Incoming solar Energy

At the top of the atmosphere, solar energy received on a surface perpendicular to the sun’s ray appear remains constant at two calories on each cm² each minute or 1361W/m²– a value called the solar constant. [the solar constant (which, in actuality, is not “constant”) is the rate at which radiant energy from the sun is received on a surface at the outer edge of the atmosphere perpendicular to the sun’s rays when Earth is at an average distance from the sun.]

Solar constant on any planet

 Sₒ = T⁴ × (R/d)²

Where T= Temperature of the sun, R= Radius of the sun, d= distance between the sun and the planet.

When solar radiation enters into the atmosphere, some energy is absorbed by the greenhouse gasses, some are scattered and some are scattered. As air molecules are much smaller that the wavelength of sunlight, so they scatter the blue light most. As scattered blue light comes into our eyes from every direction that’s why sky is blue.

The distribution of light in this manner is called scattering. (Scattered light is also called diffuse light.)

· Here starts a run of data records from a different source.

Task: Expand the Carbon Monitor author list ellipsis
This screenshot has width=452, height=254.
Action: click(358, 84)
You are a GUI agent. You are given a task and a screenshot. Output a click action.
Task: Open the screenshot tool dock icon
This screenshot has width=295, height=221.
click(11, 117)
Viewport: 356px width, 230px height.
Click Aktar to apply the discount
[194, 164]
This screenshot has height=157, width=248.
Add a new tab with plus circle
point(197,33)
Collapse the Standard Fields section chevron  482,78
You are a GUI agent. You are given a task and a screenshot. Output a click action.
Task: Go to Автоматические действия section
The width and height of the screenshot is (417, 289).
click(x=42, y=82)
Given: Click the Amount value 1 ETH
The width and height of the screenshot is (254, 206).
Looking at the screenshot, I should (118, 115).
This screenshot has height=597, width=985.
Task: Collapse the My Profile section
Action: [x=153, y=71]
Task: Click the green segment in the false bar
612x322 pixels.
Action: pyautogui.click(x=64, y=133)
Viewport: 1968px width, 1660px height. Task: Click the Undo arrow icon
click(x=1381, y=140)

If the size of the air molecules were greater than that of the wavelength of visible light then they would scatter red light. During sunrise and sunset, the sun light has to travel through a thicker layer of the atmosphere, scattering by air molecules removes the blue light causing the sun to be appear as red. During noon, all the visible light from the sun strikes our eyes and the sun is perceived as white. Sunlight can also reflect from objects after striking on it.

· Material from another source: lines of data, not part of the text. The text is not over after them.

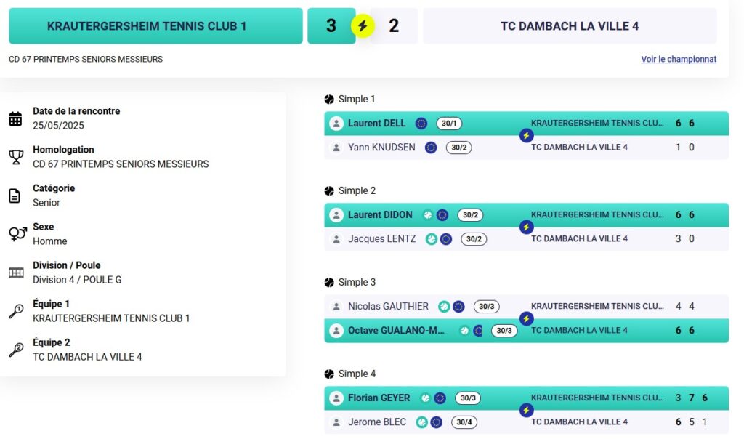Screen dimensions: 744x447
Task: Click the blue circle badge beside Yann KNUDSEN
Action: click(x=431, y=148)
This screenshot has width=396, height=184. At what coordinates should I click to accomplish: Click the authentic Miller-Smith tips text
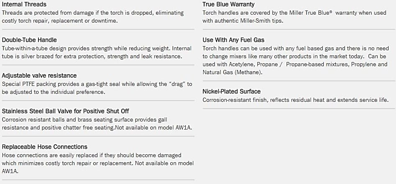[249, 21]
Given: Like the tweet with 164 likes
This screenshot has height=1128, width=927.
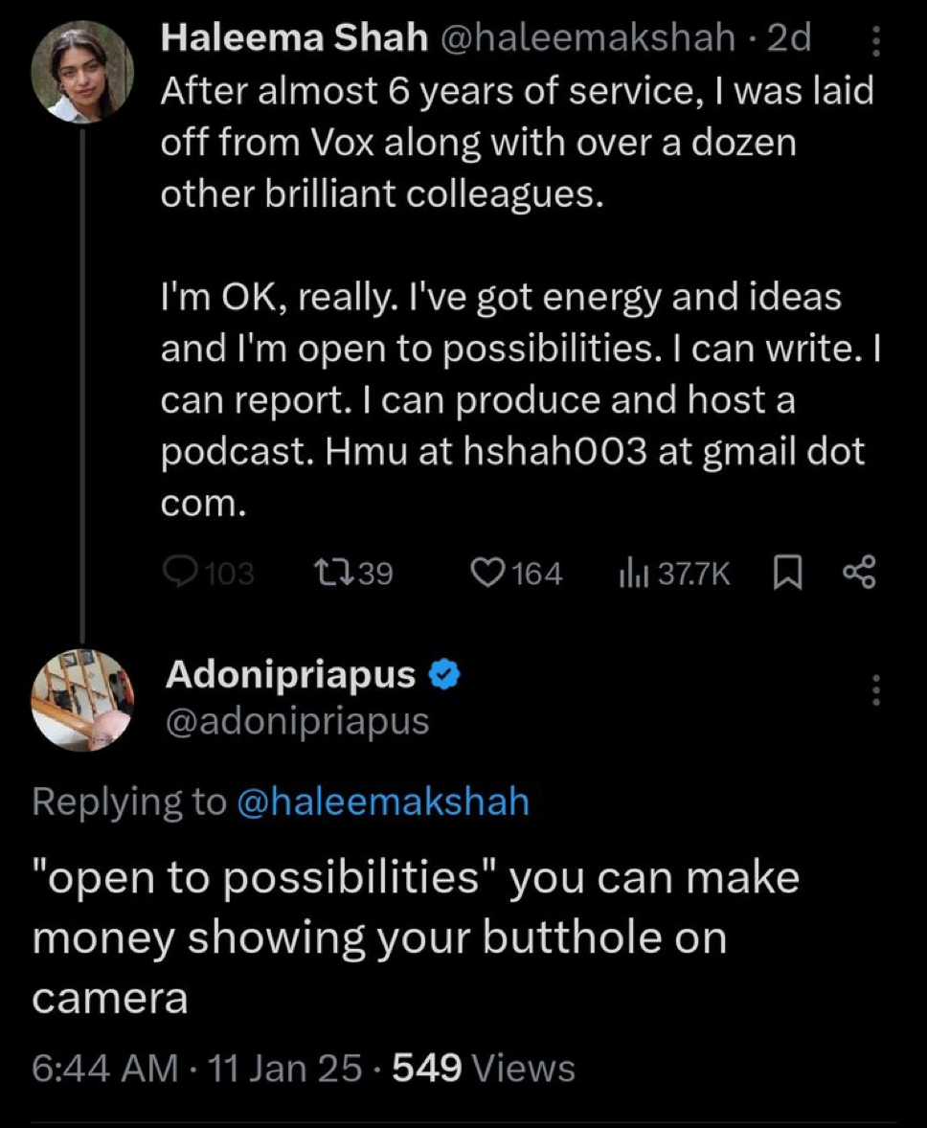Looking at the screenshot, I should coord(489,573).
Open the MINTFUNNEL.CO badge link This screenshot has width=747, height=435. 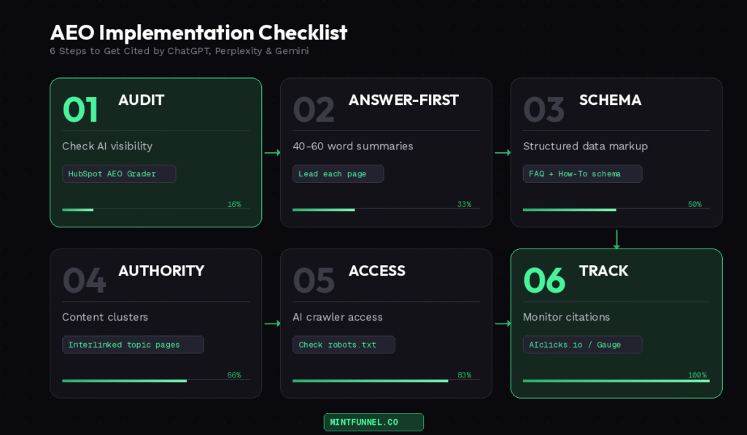374,423
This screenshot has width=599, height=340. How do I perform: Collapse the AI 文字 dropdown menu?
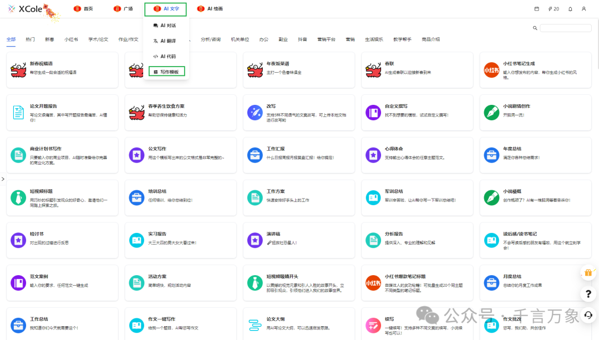point(165,9)
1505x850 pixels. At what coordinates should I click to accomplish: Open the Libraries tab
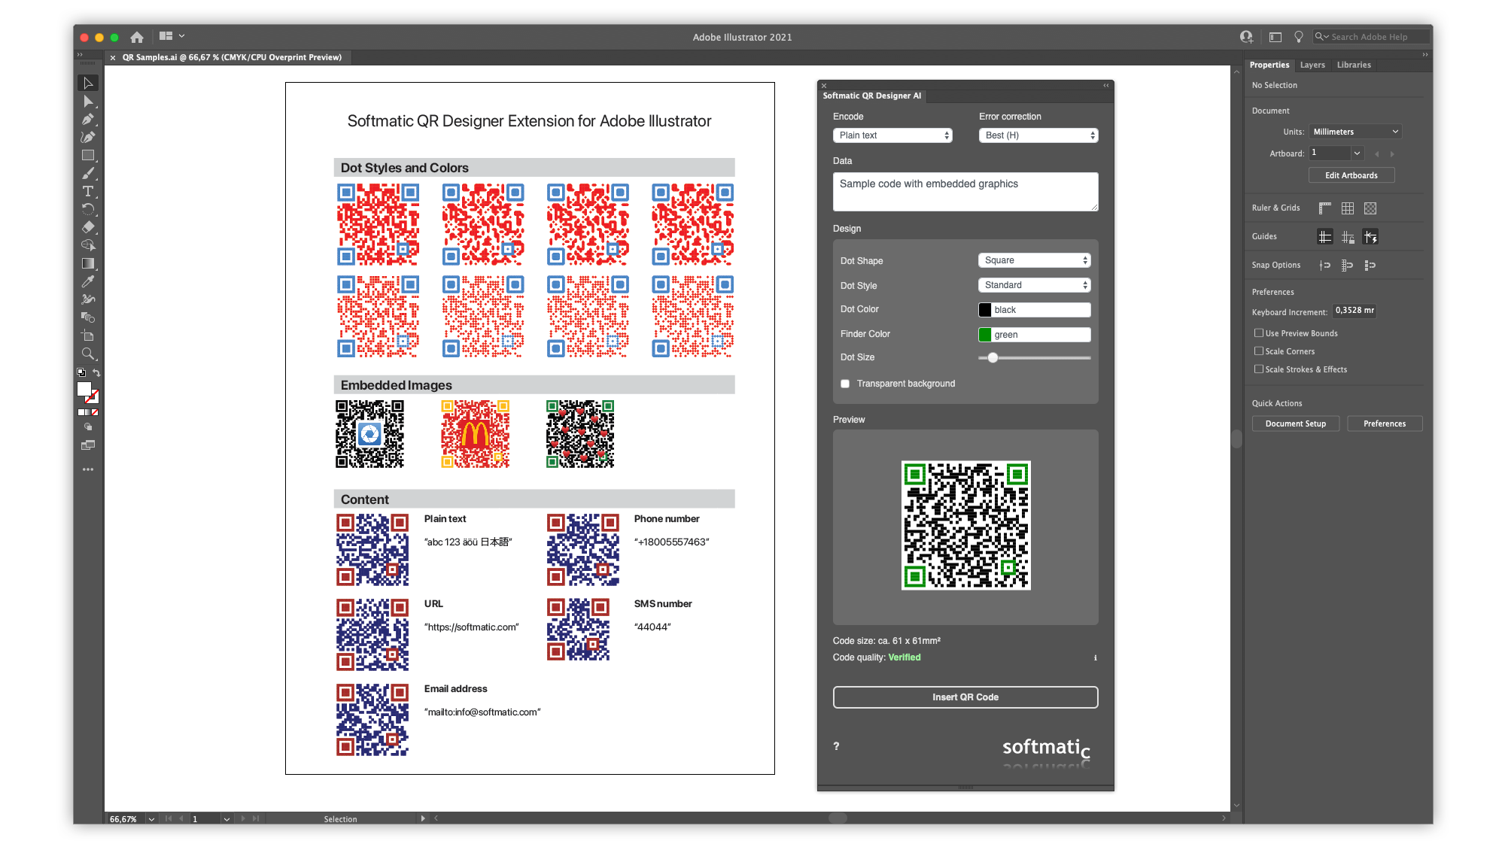[1353, 65]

The percent of solar radiation that reflects from an object after striking on it is called Albedo of an object.

Cloud is the largest contributor of planetary albedo. Planet Venus has an albedo of 78%, due to presence of dry ice (solid CO₂) in its atmosphere. Earth and its atmosphere have an albedo of 30%.

When solar wind interacts with earth’s atmosphere, a dazzling light called Aurora generates in high latitudes. Due to high temperature of the sun, the gasses present in the sun becomes stripped of electrons and capable of escaping the sun’s gravitational field. These high velocities charged particles are called solar wind.

When solar wind moves close to the earth, it interacts with the earth’s magnetic field and disturb it.  Due to this disturbance some energetic solar wind enters into the upper atmosphere, where they collide with atmospheric gasses. These gasses become excited and emit visible radiation, which causes the sky to glow like a neon light-producing Aurora. Aurora in N. Hemisphere is called Aurora Borealis and in S. Hemisphere is called Aurora Australis.